In elementary school, Ronel remembers being at her church’s kids club and experiencing the presence of the Holy Spirit for the first time after the teacher urged the children to close their eyes and wait on the Lord. Ronel envisioned herself holding a key and being guided to unlock a cloud which opened up to reveal a photo of Jesus with an arm around her shoulders talking with her. The picture and feeling of the Holy Spirit’s presence brought tears of joy to Ronel’s eyes and is something she will never forget.  

One big family

Keeping in touch with people through WhatsApp, Japie and Ronel send encouraging messages and Bible verses and share in the highs and lows of life. When the couple visited Europe after running three Luke 24 Journeys, past participants, as well as other Europeans the couple had walked with over the years, eagerly invited them over for meals and to meet their families. “It’s so much of a privilege that people call us their Namibian parents and to be part of their lives,” said Japie.

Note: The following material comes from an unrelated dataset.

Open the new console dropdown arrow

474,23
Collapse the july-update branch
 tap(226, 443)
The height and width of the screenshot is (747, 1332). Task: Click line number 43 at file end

Regardless of whether they are leading a Luke 24 Journey or not, the couple remains on their holiday with Jesus, going where He directs. Often if they are not spending time with their children and grandchildren, Japie and Ronel are travelling throughout Namibia, coming alongside people in whatever way is needed—whether that means asking deep questions, providing a space to rest and think or giving encouragement.

“People say: ‘Are you not tired?’ and I say: ‘No, I’m so excited,’” said Japie.

“I’m excited about what God is doing in people’s lives. The one thing that is difficult for me is to keep my hands off. To show up and to shut up, you know.”

In mid-March, Namibia announced the closure of schools and restriction of flights in and out of the country. During the following weeks, specific areas of the country entered lockdown, and all land borders were closed. Fortunately, the Luke 24 Journey that was running at that time consisted of all Namibians, so they continued, finishing the journey as originally planned and each returning home before the nation-wide lockdown began. Though the team wasn’t able to interact with many people during that period, they spent time praying, worshipping and pooled together resources to purchase food for those in need. As of June 11, Namibia has 14 active cases of COVID-19 and is gradually reopening.